# Exercise brief:
Please retype all of the entries that follow, leaving the images out.

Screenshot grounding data
===

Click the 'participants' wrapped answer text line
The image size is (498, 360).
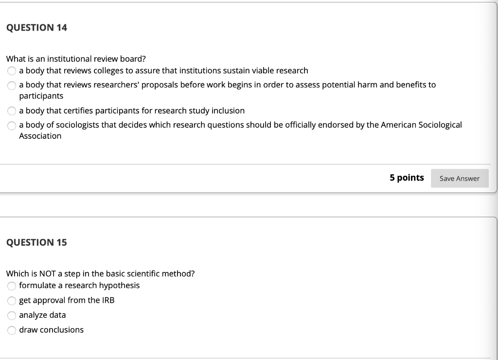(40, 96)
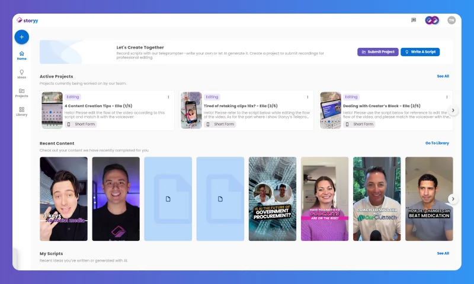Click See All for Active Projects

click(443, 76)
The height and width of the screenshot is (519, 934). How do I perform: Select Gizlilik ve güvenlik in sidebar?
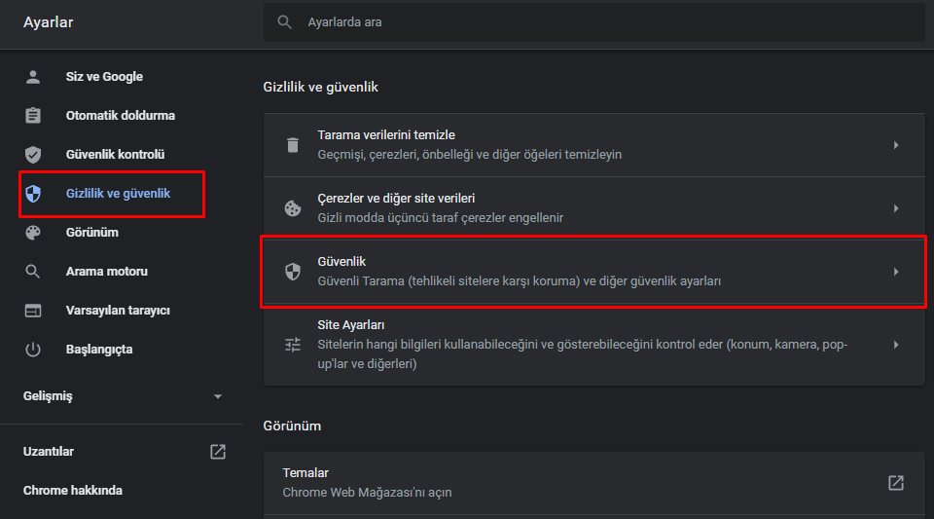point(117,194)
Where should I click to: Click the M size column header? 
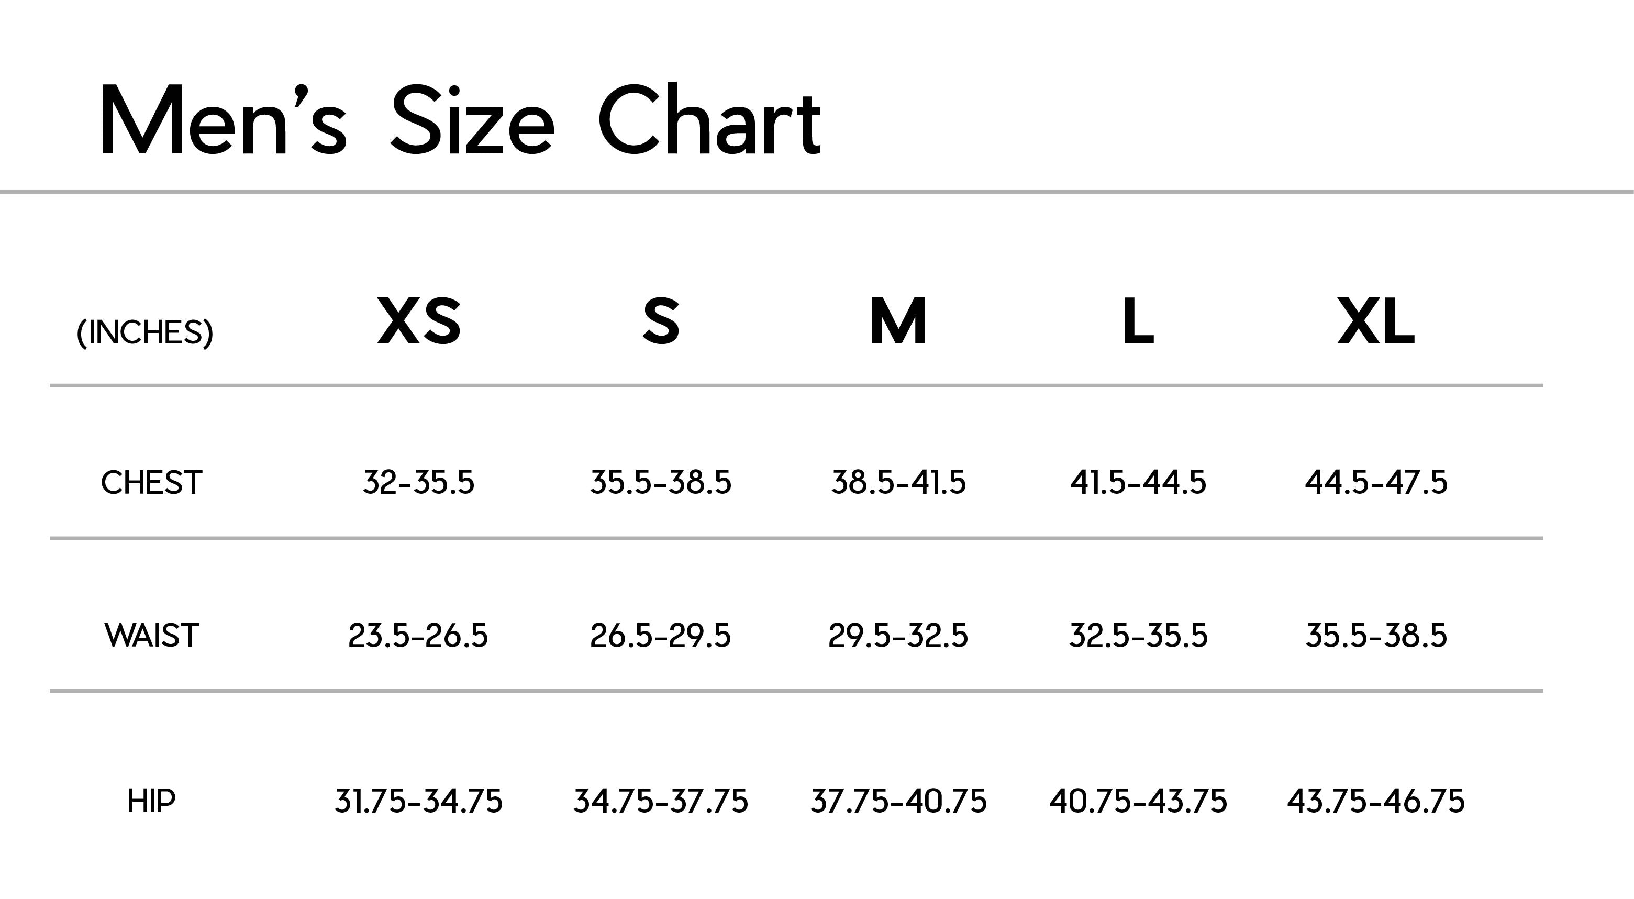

===

# Answer below:
Click the 'participants' wrapped answer text line
The image size is (498, 360).
(40, 96)
Click See All for Active Projects

click(443, 76)
The height and width of the screenshot is (519, 934). How do I perform: Select Gizlilik ve güvenlik in sidebar?
point(117,194)
Where should I click to: Click the M size column header? 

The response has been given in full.